- **Task description**
Report each line of the records below that contains the word "want", copying every such line in full.
*** Opening Source information ***
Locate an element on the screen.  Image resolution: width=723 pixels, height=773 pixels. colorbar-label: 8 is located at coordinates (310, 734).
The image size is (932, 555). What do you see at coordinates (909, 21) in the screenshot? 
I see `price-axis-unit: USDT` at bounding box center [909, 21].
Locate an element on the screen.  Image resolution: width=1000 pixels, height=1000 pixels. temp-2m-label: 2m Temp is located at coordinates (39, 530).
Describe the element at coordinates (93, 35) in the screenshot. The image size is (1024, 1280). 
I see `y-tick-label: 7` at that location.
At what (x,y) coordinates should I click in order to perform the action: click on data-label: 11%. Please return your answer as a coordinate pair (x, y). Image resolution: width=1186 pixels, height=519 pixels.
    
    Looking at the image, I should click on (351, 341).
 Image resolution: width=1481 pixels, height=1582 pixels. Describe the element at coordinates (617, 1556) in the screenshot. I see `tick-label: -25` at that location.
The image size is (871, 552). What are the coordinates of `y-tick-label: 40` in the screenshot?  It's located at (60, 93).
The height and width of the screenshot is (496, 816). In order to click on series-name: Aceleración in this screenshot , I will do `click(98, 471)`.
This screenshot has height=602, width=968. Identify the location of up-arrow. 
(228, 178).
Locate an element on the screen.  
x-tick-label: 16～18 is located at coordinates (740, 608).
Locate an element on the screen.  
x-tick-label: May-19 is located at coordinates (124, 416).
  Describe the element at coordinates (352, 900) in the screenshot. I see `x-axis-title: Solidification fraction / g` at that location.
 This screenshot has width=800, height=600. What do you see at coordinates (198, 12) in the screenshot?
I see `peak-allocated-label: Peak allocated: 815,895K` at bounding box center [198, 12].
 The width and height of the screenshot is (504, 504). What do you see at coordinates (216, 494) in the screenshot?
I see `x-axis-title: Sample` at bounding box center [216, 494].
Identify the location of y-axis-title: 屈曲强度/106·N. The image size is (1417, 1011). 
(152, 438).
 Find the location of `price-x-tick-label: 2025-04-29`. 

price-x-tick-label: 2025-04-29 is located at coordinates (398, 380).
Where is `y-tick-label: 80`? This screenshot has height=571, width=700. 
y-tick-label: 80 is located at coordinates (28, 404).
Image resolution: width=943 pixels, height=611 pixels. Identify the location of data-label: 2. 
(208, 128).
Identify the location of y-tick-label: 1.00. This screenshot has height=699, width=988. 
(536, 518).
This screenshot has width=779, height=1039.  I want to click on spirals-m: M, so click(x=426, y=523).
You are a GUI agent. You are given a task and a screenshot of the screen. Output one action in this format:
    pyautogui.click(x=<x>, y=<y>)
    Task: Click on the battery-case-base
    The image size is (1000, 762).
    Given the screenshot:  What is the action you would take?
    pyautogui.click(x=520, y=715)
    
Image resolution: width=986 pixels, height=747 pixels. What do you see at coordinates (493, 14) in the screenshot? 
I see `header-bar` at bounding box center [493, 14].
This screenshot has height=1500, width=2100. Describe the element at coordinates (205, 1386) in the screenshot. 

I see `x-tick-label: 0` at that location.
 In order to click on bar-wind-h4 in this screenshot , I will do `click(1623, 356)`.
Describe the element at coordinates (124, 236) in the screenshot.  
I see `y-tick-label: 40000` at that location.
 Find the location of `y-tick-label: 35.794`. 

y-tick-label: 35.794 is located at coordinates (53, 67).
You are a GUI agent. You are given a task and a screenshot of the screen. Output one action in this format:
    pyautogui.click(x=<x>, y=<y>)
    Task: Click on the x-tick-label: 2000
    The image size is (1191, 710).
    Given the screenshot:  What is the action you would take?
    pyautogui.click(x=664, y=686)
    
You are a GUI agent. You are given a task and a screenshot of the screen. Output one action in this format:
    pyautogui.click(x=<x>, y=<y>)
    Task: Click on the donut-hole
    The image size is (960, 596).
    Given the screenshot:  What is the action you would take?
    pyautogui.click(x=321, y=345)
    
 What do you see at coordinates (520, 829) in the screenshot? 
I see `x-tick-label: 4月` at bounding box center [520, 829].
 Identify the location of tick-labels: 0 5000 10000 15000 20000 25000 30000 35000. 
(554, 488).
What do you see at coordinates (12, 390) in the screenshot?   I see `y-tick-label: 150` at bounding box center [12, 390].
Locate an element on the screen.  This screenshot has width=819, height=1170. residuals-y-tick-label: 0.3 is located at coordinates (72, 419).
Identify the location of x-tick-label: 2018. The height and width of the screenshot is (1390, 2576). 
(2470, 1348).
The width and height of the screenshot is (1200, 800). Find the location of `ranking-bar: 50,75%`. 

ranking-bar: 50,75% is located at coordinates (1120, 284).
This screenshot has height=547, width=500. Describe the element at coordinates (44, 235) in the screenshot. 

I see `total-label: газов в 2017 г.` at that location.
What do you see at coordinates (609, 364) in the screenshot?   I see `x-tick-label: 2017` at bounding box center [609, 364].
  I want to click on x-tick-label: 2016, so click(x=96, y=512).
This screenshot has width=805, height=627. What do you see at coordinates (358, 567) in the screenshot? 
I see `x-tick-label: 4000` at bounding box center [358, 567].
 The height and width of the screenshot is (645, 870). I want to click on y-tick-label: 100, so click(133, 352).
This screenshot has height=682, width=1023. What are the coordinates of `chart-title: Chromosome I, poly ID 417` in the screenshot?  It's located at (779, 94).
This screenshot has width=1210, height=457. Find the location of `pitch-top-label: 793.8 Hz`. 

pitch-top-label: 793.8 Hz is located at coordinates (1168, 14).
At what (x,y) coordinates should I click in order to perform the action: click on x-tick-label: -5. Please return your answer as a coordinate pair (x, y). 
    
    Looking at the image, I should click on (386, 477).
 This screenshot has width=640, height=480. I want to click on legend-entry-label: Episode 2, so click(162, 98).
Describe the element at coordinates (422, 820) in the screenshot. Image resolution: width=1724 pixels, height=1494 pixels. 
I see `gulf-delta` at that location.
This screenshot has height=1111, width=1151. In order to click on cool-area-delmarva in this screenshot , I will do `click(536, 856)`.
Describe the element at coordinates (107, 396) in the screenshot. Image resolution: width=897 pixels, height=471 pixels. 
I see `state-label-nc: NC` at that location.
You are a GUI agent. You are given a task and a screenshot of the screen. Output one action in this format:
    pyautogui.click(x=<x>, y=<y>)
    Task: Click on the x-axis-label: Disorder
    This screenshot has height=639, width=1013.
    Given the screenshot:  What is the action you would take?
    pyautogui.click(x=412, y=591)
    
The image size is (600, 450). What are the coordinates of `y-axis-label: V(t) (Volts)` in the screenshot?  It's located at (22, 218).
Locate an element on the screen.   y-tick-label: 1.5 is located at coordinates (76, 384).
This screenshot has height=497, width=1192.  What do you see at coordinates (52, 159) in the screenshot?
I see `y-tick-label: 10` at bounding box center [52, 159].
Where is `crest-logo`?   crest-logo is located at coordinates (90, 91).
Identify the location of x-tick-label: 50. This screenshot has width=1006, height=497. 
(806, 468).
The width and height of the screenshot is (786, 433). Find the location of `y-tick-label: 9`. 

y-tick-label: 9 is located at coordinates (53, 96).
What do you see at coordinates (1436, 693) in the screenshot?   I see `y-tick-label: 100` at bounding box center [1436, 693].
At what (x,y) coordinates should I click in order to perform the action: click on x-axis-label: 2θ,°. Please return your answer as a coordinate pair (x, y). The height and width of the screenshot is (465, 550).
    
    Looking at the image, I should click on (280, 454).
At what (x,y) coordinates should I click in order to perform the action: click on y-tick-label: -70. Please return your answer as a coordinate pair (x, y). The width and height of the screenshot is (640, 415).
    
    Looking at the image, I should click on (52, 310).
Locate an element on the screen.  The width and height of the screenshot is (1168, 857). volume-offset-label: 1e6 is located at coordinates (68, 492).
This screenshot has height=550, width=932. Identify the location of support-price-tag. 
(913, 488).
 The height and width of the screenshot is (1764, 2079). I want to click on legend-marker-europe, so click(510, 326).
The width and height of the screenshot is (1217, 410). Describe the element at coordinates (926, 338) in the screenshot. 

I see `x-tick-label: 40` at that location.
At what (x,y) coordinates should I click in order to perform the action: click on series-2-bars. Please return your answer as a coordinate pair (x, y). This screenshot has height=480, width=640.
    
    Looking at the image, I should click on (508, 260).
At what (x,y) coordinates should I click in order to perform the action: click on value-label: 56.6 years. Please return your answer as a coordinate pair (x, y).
*** Closing Source information ***
- **Answer space**
This screenshot has width=779, height=1039.  I want to click on spirals-m: M, so click(x=426, y=523).
  I want to click on x-tick-label: 2016, so click(x=96, y=512).
 The height and width of the screenshot is (645, 870). I want to click on y-tick-label: 100, so click(133, 352).
 This screenshot has width=640, height=480. I want to click on legend-entry-label: Episode 2, so click(162, 98).
 The height and width of the screenshot is (1764, 2079). I want to click on legend-marker-europe, so click(510, 326).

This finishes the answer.